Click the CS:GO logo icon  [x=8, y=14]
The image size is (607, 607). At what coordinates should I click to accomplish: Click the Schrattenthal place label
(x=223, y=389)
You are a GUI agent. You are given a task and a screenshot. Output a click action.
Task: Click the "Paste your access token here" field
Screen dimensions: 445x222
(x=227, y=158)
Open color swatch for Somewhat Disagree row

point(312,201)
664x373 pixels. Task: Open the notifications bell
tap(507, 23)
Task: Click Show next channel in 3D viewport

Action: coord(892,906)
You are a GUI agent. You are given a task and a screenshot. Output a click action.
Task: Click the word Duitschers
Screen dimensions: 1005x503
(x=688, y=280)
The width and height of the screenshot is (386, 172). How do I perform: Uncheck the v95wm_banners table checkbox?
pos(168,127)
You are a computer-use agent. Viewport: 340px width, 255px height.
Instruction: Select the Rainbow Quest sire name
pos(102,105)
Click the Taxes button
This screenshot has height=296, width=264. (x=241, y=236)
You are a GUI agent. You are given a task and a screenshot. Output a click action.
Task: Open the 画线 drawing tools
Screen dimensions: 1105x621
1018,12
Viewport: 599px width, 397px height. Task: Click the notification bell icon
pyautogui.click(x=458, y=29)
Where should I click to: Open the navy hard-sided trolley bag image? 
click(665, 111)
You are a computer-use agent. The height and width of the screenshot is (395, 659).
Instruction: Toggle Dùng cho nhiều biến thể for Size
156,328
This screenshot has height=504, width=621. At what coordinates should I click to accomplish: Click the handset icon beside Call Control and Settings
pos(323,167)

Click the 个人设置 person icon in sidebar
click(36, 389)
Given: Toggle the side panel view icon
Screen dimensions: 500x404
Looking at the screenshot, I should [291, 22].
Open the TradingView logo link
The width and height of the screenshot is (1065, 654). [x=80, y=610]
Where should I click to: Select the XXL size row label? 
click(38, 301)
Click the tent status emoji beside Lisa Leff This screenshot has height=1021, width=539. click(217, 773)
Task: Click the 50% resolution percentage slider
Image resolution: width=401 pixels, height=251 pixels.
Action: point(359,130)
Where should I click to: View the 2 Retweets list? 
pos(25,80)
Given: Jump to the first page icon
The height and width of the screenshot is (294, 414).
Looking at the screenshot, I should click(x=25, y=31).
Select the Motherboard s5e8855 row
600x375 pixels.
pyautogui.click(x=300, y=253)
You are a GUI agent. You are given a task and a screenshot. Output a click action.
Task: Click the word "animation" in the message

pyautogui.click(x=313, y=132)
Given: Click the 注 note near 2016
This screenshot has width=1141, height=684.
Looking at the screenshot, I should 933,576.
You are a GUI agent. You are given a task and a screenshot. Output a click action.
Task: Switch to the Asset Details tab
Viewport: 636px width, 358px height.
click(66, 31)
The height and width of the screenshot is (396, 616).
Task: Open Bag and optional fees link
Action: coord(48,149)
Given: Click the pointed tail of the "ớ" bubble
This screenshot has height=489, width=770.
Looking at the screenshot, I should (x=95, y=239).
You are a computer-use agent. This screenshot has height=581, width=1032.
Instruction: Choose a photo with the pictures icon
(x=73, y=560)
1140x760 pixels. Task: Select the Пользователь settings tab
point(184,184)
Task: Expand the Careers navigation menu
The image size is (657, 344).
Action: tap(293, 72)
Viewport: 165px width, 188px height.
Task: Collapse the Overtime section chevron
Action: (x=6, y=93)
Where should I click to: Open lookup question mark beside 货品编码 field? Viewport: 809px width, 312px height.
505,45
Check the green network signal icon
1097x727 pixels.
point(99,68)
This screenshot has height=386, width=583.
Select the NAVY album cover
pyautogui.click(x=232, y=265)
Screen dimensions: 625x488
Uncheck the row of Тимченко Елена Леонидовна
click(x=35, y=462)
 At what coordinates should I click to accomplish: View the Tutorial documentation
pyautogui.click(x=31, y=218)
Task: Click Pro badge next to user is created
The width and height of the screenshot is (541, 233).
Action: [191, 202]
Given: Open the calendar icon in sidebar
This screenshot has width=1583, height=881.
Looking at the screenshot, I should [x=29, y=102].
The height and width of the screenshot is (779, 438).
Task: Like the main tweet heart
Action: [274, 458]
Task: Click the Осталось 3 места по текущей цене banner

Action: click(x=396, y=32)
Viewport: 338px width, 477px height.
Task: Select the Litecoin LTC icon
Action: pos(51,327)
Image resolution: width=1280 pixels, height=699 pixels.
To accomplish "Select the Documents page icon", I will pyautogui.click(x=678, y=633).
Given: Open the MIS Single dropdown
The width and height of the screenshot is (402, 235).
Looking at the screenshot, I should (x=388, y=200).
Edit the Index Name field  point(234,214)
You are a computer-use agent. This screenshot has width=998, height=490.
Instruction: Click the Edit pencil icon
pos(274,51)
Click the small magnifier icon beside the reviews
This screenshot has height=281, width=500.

■ ■ ■ ■

▶ **Exercise directions**
Copy the material from the line with "Task: Expand the Careers navigation menu" to the line with "Action: [191, 202]", changing "Careers" to "Benefits" and leaving everything else as it is.

▶ **Solution below**
Task: Expand the Benefits navigation menu
The image size is (657, 344).
Action: tap(293, 72)
Viewport: 165px width, 188px height.
Task: Collapse the Overtime section chevron
Action: (x=6, y=93)
Where should I click to: Open lookup question mark beside 货品编码 field? Viewport: 809px width, 312px height.
505,45
Check the green network signal icon
1097x727 pixels.
point(99,68)
This screenshot has height=386, width=583.
Select the NAVY album cover
pyautogui.click(x=232, y=265)
Screen dimensions: 625x488
Uncheck the row of Тимченко Елена Леонидовна
click(x=35, y=462)
 At what coordinates should I click to accomplish: View the Tutorial documentation
pyautogui.click(x=31, y=218)
Task: Click Pro badge next to user is created
The width and height of the screenshot is (541, 233).
Action: [191, 202]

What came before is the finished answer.